In Turkey, there is widespread political consensus across various parties, spanning from the ruling AKP (Justice and Development Party)-MHP (Nationalist Movement Party) coalition to the main opposition CHP (Republican People's Party)-IYI (Good) Party, along with numerous other allied groups, all backing Azerbaijan's stance with the notable exception of the libertarian socialist and democratic Kurdish factions. This support reflects the views of over eighty percent of the Turkish electorate. The established foreign policy stance of the Turkish state towards the matter is encapsulated in the motto "two states, one nation." The dominant political and media landscape in Turkey often overlooks the historical presence of Armenians within the region, disregarding the fact that Armenians are among the oldest inhabitants of the land that now constitutes Turkey. Despite the existence of around sixty thousand Armenian citizens within the Republic of Turkey and further estimated hundreds of thousands who, despite having altered their identities during the genocide period, still retain a connection to their Armenian roots, this aspect is frequently ignored. The prevailing undemocratic political culture in Turkey approaches the Nagorno-Karabakh conflict not through a lens of human rights, peace, and fraternity among peoples but rather through a narrow scope of monolithic Turkish nationalism akin to supporting a sports team.

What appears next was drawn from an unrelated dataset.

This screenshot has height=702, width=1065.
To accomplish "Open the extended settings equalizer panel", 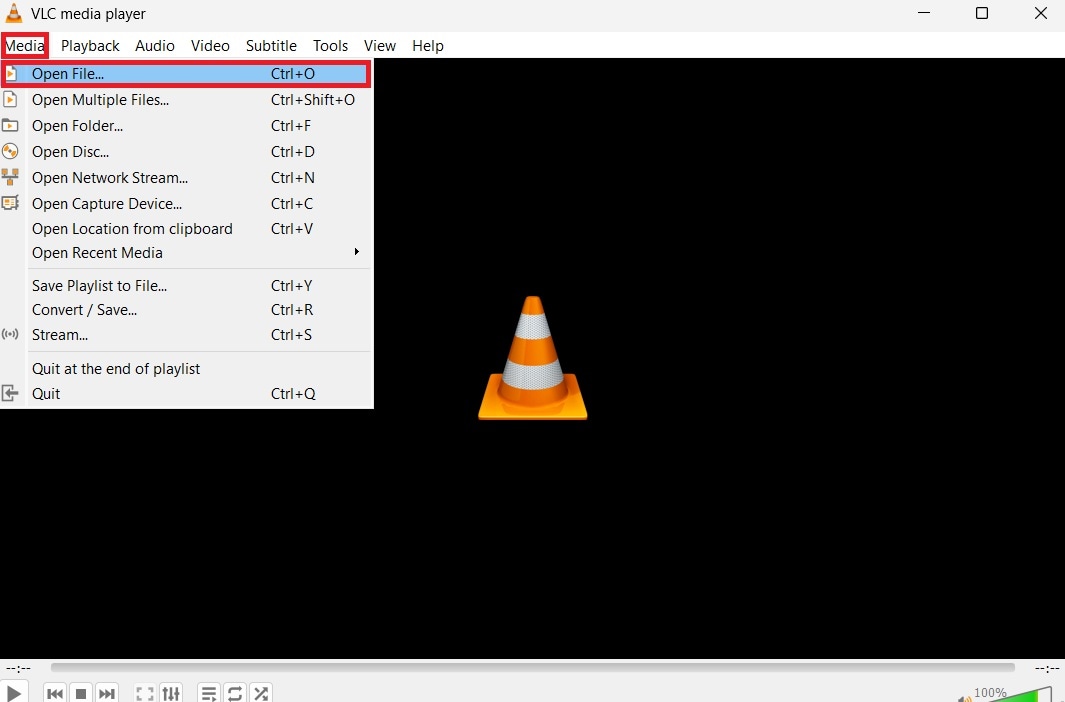I will click(x=170, y=693).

During the recent conflict between Israel and Palestine, there was a notable alignment between Turkey's ruling and opposition parties in their stance against Israel. While some of this opposition may stem from anti-Semitic and Islamist sentiments, it is understandable to criticize Israel's military actions in Gaza, where the current hardline Netanyahu administration has been responsible for the death of thousands of civilians, in violation of international norms and treaties, with the conflict still ongoing. However, the Turkish political mainstream's omission of the fact that Israel is a primary provider of military technology to Azerbaijan—Turkey's ally—highlights a glaring inconsistency in Turkish foreign policy. Between 2016 and 2020, Israel supplied approximately seventy percent of the weaponry in Azerbaijan's arsenal, which was subsequently used in the renewed conflict with Armenia over Nagorno-Karabakh in 2020. Moreover, Azerbaijan provides nearly forty percent of Israel's natural gas needs, underlining the strong bilateral relations between the two nations. Azerbaijan did not criticize Israel's actions in Gaza; it openly supported them. In contrast, the Turkish government and main opposition parties are vocal in their censure of Israel but fail to address Azerbaijan's supportive stance towards Israel, revealing a significant lapse in principles within Turkish policy.

Azerbaijan is often criticized for its lack of political freedoms, suppression of free speech and media, absence of an established rule of law, and for consistently ranking low on global indices for human rights and democratic standards. The nation's riches are monopolized mainly by President Ilham Aliyev, his family, and a tight-knit group of affluent associates. The country, already known for its significant corruption and dependence on oil revenues, might also be associated with the term "Republic of Coca-Cola." Turkey, which in recent years has seen a decline in its adherence to principles such as human rights, democracy, and equality, risks further degradation of these values by offering unwavering support to Azerbaijan. If Turkey continues to embrace an aggressive brand of nationalism that disregards these core values, it risks mirroring Azerbaijan's troubling trajectory.